A half-percentage point of extra risk isn’t terrifying; nor is it trivial. The main point is, to get anywhere close to 100 millisieverts of exposure, a person would have to eat ridiculously large amounts of food contaminated with radiation above government standards over a prolonged period, or stay for months in one of the hot spots that have been detected in gutters and other isolated p atches around Tokyo. At exposures below 100 millisieverts, some increased cancer risk may occur, but it is so small that scientists can’t detect it amid the welter of other possible causes, such as smoking or poor diet.

It’s distressing that visceral fear is trumping rational thought, especially since such attitudes could dash hopes for recovery among the hundreds of thousands of disaster victims. Saddest of all are signs that people in the northeast may be cracking under the strain.

An education official in Fukushima recently told my wife that teachers there are swamped with demands from parents to keep their kids away from playgrounds, or allow their kids to forgo school lunches in favor of home-prepared meals with no local ingredients. That sounds like the kind of behavior that, after the 1986 Chernobyl disaster, generated an increase in depression, stress, alcoholism and other mental-health problems among people living in that part of Ukraine; studies showed that the greatest damage to public health was in the psychological realm rather than the physiological.

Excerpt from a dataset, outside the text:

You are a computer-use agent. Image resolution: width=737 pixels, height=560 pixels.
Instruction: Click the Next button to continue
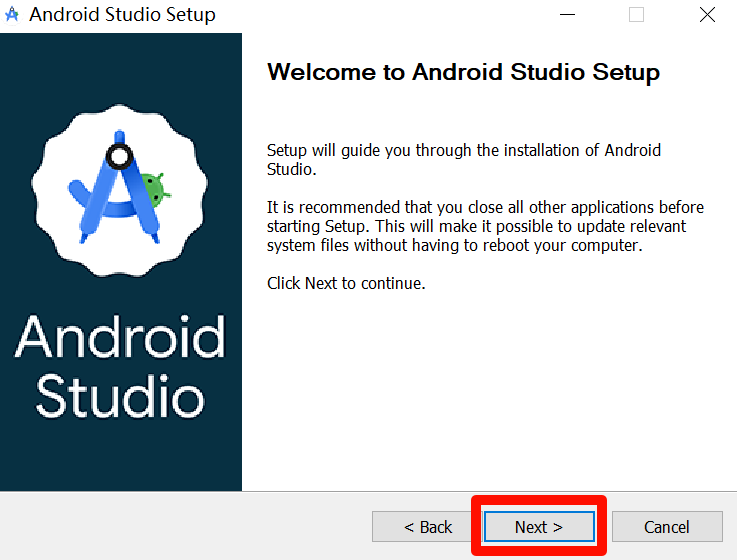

Some see Japan’s growing anti-nuclear sentiment as a heartening sign that a quiescent public is starting to take power back from political and corporate elites. Maybe that is a silver lining in the Fukushima cloud. No doubt, the government and Tokyo Electric Power Co. deserve much of the opprobrium that has been heaped on them.

I just wish the most effective civic activism here wasn’t a classic manifestation of Know-nothingism. I wish, too, that the millions of Japanese who see the radiation issue more or less as my wife and I do — the majority here, I suspect — would begin organizing themselves. They could start by beseeching their local governments to take some of that debris. That would be a healthy step toward rekindling the spirit of concerted action for which the Japanese are justly famous.

Paul Blustein, a former Tokyo correspondent for the Washington Post, is an author and researcher affiliated with the Brookings Institution and the Centre for International Governance Innovation.